Apprentices participate in the program for two years, spending 3,712 hours working for and learning from their master grazers and 288 hours taking classes and participating in peer discussion, pasture walks, networking and development training, according to the program’s website.
Mr. Benson said once apprentices complete the program, they become journeymen grazers and earn certificates that allow them to work for farmers who use managed grazing, apply for Farm Service Agency loans to start their own farms or work for and possibly take over their master grazer’s farm once they retire.

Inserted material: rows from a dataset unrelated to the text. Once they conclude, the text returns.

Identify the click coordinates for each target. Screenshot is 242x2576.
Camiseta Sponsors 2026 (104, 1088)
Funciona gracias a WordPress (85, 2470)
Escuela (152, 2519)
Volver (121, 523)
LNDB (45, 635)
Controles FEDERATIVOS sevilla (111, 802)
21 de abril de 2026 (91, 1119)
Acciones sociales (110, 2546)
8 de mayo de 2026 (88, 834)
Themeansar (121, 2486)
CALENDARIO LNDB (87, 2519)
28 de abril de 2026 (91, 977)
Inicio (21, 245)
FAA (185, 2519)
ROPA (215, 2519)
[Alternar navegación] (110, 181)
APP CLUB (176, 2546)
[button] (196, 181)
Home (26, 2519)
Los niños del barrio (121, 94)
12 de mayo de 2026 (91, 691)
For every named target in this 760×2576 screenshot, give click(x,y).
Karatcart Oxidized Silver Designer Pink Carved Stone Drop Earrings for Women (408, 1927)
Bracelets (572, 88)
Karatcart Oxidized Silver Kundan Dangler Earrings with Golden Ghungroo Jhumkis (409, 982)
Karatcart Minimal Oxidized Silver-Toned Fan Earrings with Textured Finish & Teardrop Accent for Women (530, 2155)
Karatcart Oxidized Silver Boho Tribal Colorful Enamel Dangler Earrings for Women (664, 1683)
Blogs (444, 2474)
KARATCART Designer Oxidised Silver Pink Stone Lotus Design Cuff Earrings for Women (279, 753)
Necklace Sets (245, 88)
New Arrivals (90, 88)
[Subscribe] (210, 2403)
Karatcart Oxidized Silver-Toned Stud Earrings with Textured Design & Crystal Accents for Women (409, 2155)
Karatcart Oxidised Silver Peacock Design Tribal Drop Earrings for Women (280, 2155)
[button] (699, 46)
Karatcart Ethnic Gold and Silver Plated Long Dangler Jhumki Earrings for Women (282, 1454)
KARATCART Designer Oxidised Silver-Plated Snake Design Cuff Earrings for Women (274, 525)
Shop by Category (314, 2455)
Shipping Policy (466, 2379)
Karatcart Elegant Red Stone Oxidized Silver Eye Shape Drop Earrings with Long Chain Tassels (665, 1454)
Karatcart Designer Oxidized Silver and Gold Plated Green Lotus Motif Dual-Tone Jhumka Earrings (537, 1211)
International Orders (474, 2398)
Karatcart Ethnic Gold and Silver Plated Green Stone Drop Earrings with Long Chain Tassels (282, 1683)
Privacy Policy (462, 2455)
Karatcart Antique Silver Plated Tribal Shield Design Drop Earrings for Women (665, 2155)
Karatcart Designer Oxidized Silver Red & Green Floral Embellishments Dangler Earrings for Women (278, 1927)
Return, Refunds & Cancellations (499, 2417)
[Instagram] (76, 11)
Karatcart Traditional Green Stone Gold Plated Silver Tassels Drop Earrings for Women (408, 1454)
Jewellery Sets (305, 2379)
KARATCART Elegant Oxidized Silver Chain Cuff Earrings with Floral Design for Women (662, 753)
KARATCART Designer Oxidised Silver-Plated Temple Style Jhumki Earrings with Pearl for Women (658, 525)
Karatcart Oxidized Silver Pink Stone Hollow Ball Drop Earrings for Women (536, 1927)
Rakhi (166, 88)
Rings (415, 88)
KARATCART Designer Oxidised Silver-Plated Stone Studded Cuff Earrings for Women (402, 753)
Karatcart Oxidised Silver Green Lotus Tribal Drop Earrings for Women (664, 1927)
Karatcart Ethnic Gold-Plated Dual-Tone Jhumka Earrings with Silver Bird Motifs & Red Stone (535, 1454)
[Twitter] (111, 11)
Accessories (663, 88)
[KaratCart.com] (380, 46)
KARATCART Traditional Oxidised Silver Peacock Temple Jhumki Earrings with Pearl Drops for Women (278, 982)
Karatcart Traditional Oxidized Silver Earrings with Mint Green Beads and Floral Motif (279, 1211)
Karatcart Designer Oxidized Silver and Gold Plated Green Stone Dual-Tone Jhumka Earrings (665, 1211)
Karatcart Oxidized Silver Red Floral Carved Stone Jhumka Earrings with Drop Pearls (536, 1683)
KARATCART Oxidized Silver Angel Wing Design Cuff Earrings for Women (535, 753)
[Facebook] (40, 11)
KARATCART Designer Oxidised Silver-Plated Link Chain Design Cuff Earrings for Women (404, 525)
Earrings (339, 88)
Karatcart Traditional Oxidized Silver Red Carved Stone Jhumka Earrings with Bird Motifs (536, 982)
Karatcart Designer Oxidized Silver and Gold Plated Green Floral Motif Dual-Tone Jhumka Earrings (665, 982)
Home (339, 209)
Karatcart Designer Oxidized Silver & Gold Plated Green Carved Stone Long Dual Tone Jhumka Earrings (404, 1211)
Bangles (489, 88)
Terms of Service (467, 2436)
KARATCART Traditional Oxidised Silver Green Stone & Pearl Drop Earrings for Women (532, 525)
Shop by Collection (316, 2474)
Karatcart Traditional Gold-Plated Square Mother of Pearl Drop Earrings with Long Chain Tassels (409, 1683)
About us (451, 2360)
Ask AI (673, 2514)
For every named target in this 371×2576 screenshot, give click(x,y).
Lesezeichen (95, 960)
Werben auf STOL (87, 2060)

Compensation varies but Apprentices in New York are paid a minimum of $9.70 per hour with 6.25% raise every six months when working for their master grazier. Some farmers also supplement wages with in-kind compensation (housing, cattle, food, etc).
“(Masters) appreciate having someone on their farm,” Mr. Benson said.
Douglas M. Morse, owner of Maple Valley Farm in Mannsville, said he would consider becoming a master grazer.
Mr. Morse said he hopes the program encourages more people to use managed grazing, adding that thousands of acres in Jefferson County are suitable for it. Mr. Morse rotates his approximately 60 cows through pastures on his 495-acre farm, sending them to a different paddock every 12 hours and sectioning them off using portable fencing.
“It’s important to get young people into farming,” he said.
Ronald A. Kuck, dairy and livestock educator for Cornell Cooperative Extension of Jefferson County, said he was willing to assist to help bring the program to Jefferson County.
Mr. Kuck said he knows about 70 to 100 managed grazing dairy farm owners in Jefferson, Lewis, Oswego, Oneida and southern St. Lawrence counties through his dairy grazing discussion group.
“Whatever Fay wants me to do,” he said.